Trump himself had not until recently worn masks in public, although he consistently denied any political intent. He did, however, suggest to The Wall Street Journal in June that he thought some mask-wearers were making their own politically charged statements of opposition to him, rather than regarding masks purely as a preventive measure.

There is also a geographical angle to American mask-wearing. As Japanese know so well, face masks can be hot and often uncomfortable, especially in the summer. Not surprisingly, mask-wearing is less common in the hot and sometimes humid south and west of the United States than in the north and east.

According to recent polls, only 40 percent of respondents in Arizona consistently wear masks in public, compared to nearly 80 percent in Massachusetts.

Once Americans do understand and accept the medical importance of masks, they can be quite creative in designing and making them. Since the pandemic exploded in March, all sorts of sports masks and patriotic masks decorated with the stars and stripes have begun to appear, as well as designer and color-coordinated creations. A whole cottage industry of home-made masks for both adults and children has also emerged.

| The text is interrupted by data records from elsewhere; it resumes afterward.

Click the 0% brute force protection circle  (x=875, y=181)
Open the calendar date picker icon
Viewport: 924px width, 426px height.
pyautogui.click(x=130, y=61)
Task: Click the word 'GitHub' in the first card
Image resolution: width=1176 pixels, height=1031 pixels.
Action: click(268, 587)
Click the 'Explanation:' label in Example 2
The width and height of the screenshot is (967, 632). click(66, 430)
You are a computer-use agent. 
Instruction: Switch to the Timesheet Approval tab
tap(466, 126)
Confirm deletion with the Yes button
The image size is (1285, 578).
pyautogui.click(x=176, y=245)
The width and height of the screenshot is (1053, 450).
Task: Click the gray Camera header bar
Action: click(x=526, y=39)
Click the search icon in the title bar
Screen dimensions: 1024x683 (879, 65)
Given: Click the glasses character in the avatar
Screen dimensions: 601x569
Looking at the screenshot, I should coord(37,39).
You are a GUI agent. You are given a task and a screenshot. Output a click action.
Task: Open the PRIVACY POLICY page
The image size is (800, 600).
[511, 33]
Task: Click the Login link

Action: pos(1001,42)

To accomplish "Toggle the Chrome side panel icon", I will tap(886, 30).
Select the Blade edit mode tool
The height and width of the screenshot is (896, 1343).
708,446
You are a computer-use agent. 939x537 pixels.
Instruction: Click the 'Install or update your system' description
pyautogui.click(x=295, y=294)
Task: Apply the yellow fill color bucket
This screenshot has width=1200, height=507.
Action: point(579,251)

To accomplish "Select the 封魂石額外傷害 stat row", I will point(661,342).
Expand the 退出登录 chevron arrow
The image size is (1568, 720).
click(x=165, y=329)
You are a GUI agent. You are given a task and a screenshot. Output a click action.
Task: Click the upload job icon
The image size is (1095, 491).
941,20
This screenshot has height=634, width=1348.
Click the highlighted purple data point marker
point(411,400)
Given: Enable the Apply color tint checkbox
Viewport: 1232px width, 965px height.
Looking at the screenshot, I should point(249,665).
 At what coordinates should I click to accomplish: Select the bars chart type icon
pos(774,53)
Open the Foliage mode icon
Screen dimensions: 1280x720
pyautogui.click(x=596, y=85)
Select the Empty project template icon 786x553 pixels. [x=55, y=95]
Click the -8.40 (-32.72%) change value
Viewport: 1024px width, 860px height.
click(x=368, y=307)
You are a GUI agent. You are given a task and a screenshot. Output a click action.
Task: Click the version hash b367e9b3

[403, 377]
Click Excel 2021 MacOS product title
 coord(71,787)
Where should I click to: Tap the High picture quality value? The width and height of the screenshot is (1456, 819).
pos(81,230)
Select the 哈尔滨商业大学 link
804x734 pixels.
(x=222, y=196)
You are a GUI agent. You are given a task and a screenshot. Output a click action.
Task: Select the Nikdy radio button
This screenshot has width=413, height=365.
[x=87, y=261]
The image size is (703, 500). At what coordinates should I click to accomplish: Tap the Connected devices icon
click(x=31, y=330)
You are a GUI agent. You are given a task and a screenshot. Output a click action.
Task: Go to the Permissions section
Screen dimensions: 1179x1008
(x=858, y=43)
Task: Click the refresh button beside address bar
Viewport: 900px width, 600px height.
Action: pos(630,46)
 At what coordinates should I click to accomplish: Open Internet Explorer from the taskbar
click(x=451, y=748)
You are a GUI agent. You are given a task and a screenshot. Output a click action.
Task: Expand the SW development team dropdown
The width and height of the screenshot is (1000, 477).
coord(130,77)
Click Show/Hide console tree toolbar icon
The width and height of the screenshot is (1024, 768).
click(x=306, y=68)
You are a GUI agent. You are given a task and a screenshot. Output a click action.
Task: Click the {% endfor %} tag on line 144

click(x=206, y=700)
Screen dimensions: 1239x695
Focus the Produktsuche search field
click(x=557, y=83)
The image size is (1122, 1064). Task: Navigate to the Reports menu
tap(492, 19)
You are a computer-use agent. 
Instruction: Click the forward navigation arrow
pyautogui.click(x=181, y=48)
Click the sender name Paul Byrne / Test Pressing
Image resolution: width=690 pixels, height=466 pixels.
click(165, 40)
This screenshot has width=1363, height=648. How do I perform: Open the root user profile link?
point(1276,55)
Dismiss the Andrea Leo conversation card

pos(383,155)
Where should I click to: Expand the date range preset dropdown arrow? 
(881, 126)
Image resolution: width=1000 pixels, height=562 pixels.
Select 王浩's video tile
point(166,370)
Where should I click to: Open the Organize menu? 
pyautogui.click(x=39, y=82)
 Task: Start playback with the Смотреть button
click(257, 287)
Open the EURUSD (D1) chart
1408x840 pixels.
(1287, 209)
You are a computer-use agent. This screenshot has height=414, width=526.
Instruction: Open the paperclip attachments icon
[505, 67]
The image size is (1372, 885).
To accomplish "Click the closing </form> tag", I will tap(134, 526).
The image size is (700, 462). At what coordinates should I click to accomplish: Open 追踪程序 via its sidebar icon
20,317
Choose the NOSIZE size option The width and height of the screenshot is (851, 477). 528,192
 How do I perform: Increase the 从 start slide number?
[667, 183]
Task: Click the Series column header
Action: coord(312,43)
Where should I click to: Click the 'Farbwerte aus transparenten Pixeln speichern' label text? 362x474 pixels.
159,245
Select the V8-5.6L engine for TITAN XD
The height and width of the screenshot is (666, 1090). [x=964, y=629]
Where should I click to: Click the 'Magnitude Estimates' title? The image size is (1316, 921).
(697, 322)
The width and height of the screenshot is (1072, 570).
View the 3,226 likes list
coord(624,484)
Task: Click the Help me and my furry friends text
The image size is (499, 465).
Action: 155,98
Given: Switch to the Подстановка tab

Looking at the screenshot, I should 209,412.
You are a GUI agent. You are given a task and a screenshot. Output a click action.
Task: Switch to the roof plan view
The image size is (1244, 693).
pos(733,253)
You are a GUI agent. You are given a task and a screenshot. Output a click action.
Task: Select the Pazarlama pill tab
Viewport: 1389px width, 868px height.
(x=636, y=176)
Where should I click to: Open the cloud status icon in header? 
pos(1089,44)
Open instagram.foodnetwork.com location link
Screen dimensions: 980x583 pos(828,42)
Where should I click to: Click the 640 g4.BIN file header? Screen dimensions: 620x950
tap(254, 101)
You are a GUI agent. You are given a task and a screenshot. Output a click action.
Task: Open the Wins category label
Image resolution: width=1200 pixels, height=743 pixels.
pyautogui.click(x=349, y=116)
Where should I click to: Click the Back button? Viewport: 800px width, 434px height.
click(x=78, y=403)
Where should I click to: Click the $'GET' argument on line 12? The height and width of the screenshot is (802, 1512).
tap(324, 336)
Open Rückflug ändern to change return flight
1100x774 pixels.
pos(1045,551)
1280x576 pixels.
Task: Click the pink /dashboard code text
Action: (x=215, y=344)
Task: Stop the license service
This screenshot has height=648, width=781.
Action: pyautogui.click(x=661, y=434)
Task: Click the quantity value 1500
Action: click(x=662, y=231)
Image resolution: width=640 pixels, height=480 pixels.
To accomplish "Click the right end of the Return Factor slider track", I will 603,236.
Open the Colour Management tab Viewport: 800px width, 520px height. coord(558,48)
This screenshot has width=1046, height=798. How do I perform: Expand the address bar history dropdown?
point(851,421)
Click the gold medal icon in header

As so many times in recent years, the COVID-19 crisis illustrates both the contrasts of national approaches across the Pacific and also the potential for trans-Pacific learning.

Japanese may find the innovations in American mask design and mask-wearing of interest or at least amusement. And there is no question that Americans, in this hot and humid season, could find Japanese innovations in cool and light-weight mask design of real value as well.

Kent E. Calder is vice dean for faculty affairs and international research cooperation at the Johns Hopkins School of Advanced International Studies in Washington and director of the Reischauer Center for East Asian Studies at SAIS.